The Importance of Diagnosing Obesity
Regardless of the method used to diagnose obesity, there is overwhelming evidence of an association and, indeed, a causal relationship between obesity and many comorbidities and even mortality. Epidemiologic studies have demonstrated that obesity is a major risk factor for cardiovascular disease, hypertension, type 2 diabetes mellitus, degenerative joint disease, obstructive sleep apnea, dyslipidemia, gastroesophageal reflux disease, nonalcoholic fatty liver disease, and many forms of cancer. Obesity has also been associated with decreased survival, poor quality of life, low functional status, and disability.

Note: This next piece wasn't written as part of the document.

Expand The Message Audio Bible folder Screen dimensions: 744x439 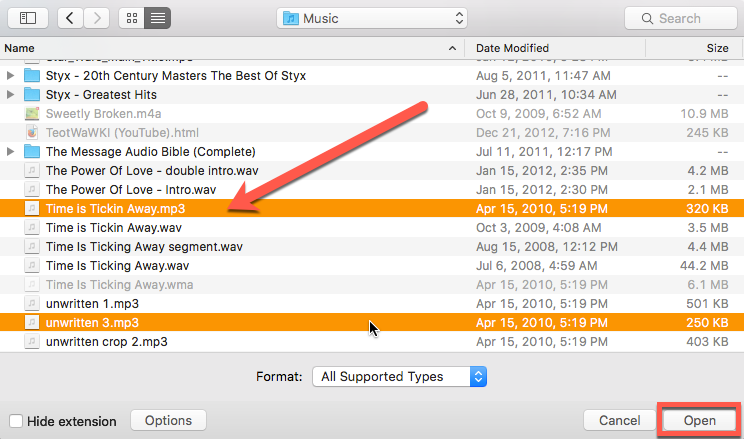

An accurate diagnosis of obesity prevents patients at risk due to excess adiposity from being erroneously labeled as “normal” and avoids labeling patients with no excess fat as overweight or obese.
Evidence suggests, moreover, that a doctor’s diagnosis of obesity may lead to weight loss [8]. In the study by Singh et al., people with coronary artery disease who reported receiving a diagnosis of obesity from a health care professional were more likely to have attempted and succeeded in weight loss than those who did not recall receiving such a diagnosis [9]. Other studies have shown similar results. Despite the major implications of obesity and the evidence suggesting that diagnosing obesity may encourage weight loss and weight-loss attempts, many individuals with BMI-defined obesity do not receive this diagnosis [10].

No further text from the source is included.